도 40, I 부분은 GMCSF가 세포자멸사의 징후로 특징적으로 일어나는 PARP 분열을 억제한다는 것을 나타낸다. NO-공여자 NOR-3를 사용하여 일차 뉴런에 세포 사멸을 유도하였다.

도 40, II 부분은 비록 단백질 그 자체가 뉴런에서 발현되지만, GMCSF가 STAT1("pSTST1") 또는 STAT5("pSTST5")의 증가된 인산화를 유도하지 못한다는 것을 나타낸다.

도 40, III A 부분은 GMCSF 자극 후 5분에 최대인 STAT3의 시간 의존성 활성을 유도한다는 것을 나타낸다. 60분에, pSTAT3의 수준이 조혈 시스템의 세포로부터 알려진 반응 운동학, 초기 수준 이하로 떨어진다. B, 세가지 독립적 실험의 정량화. C, 인산화에 의한 STAT3의 활성은 JAK2 억제제 AG490에 의하여 억제될 수 있다. GMCSF 투여 후 5분, pSTAT3의 수준이 억제제의 존재 하에서 매우 다르다.

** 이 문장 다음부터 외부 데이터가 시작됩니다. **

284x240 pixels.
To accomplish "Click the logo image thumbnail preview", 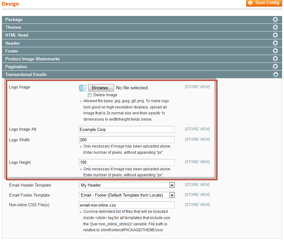I will pyautogui.click(x=82, y=88).
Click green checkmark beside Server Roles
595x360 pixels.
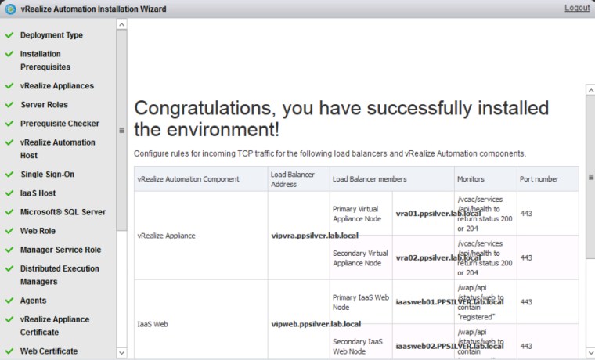click(9, 105)
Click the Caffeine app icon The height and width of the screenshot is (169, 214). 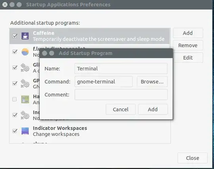click(25, 36)
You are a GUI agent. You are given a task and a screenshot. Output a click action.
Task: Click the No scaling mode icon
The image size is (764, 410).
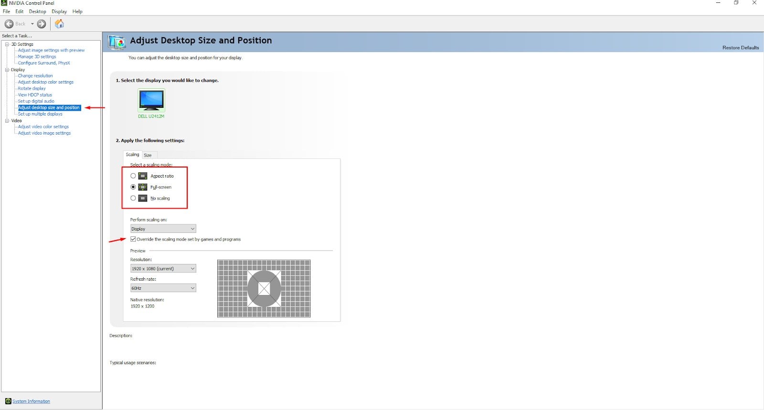pos(143,198)

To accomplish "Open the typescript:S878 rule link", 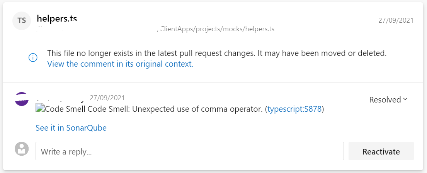I will pyautogui.click(x=294, y=109).
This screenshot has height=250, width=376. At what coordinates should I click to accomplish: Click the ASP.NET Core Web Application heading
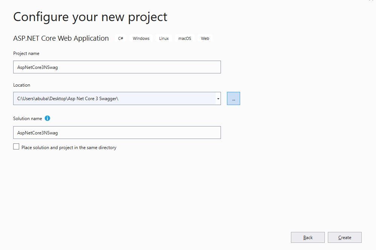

도 40, IV 부분은 GMCSF가 stat3 표적 유전자 Bcl2, 및 BclXI의 발현을 강하게 유도한다는 것을 나타낸다. 이 유전자들은 항세포자멸성이 있는 것으로 알려진 다.

이 실험은 1) GMCSF가 뉴런에서 항세포자멸적으로 작용하고, 2) 이는 stat3 경로에 의하여 매개된다는 것을 나타낸다. 따라서, 이 실험은 또한 GCSF와 GMCSF의 신규한 모방약을 포함하는 신규한 신경세포보호제를 발견하기 위한 검색 도구로서 뉴런 내 stat3 시스템을 사용하는 가능성을 나타낸다.

실시예 38: GMCSF는 설치류 뇌졸중 모델에서 경색 용적을 감소시킨다.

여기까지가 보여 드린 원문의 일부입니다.